__TO DO__. Copy the records below word for word, everything from the line containing "Tap the ¥ 9,000" down to the line containing "click(312, 16)", with both of those lines included.

[Data items]
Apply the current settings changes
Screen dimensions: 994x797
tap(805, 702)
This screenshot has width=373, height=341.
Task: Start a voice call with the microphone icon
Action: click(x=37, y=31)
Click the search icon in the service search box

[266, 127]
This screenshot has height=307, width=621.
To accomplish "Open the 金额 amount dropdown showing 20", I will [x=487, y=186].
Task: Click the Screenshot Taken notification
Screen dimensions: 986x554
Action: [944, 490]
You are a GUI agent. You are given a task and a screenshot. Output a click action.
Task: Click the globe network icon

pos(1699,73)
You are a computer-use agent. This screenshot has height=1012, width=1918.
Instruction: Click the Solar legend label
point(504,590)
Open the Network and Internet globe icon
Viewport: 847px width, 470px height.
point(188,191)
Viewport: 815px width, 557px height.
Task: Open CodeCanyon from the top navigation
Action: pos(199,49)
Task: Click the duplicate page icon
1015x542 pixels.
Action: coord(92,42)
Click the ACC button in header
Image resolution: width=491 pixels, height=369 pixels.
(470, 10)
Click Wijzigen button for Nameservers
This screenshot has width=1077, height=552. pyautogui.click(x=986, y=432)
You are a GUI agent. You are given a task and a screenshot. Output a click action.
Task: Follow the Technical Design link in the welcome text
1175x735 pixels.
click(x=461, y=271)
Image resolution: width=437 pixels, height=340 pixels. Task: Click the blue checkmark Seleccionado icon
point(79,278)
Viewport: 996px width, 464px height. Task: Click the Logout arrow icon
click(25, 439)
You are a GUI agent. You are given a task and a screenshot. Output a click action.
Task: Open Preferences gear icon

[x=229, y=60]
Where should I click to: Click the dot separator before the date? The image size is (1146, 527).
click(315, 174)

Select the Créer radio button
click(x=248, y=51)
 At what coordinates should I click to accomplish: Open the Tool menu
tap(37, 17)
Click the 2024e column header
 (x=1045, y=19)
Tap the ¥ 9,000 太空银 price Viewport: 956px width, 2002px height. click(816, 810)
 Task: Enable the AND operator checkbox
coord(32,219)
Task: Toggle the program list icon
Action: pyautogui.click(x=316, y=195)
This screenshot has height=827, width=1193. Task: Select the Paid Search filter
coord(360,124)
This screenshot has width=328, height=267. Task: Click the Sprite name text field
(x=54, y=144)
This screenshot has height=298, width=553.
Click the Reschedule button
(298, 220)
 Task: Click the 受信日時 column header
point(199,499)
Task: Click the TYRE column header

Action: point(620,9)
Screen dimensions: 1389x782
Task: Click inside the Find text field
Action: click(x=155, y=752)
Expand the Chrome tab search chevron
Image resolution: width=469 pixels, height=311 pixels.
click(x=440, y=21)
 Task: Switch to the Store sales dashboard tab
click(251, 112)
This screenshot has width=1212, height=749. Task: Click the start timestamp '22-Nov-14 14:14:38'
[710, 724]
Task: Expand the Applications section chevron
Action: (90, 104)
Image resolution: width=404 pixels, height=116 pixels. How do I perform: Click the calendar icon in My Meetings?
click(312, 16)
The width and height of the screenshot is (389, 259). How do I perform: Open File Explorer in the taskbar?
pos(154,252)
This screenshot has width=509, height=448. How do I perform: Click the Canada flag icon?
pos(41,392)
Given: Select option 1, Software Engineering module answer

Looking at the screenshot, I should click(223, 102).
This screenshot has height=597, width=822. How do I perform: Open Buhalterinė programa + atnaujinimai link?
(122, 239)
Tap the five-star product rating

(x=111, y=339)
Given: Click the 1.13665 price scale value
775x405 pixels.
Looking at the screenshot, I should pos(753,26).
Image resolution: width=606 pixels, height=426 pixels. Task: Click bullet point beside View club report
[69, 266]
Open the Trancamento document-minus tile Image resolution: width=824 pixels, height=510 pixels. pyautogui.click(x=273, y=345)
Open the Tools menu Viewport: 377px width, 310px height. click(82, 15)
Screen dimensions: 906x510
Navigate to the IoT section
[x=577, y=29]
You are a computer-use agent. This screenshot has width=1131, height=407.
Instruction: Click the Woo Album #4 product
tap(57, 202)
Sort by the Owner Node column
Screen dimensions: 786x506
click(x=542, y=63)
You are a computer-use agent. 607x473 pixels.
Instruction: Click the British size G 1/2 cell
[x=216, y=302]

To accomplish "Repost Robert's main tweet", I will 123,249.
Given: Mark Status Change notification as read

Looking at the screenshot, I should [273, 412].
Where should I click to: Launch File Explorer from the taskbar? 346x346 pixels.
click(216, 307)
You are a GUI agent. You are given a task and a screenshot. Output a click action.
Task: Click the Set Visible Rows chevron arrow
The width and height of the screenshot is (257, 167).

__FULL OUTPUT__.
Tap the ¥ 9,000 太空银 price Viewport: 956px width, 2002px height. click(816, 810)
 Task: Enable the AND operator checkbox
coord(32,219)
Task: Toggle the program list icon
Action: pyautogui.click(x=316, y=195)
This screenshot has height=827, width=1193. Task: Select the Paid Search filter
coord(360,124)
This screenshot has width=328, height=267. Task: Click the Sprite name text field
(x=54, y=144)
This screenshot has height=298, width=553.
Click the Reschedule button
(298, 220)
 Task: Click the 受信日時 column header
point(199,499)
Task: Click the TYRE column header

Action: point(620,9)
Screen dimensions: 1389x782
Task: Click inside the Find text field
Action: click(x=155, y=752)
Expand the Chrome tab search chevron
Image resolution: width=469 pixels, height=311 pixels.
click(x=440, y=21)
 Task: Switch to the Store sales dashboard tab
click(251, 112)
This screenshot has width=1212, height=749. Task: Click the start timestamp '22-Nov-14 14:14:38'
[710, 724]
Task: Expand the Applications section chevron
Action: (90, 104)
Image resolution: width=404 pixels, height=116 pixels. How do I perform: Click the calendar icon in My Meetings?
click(312, 16)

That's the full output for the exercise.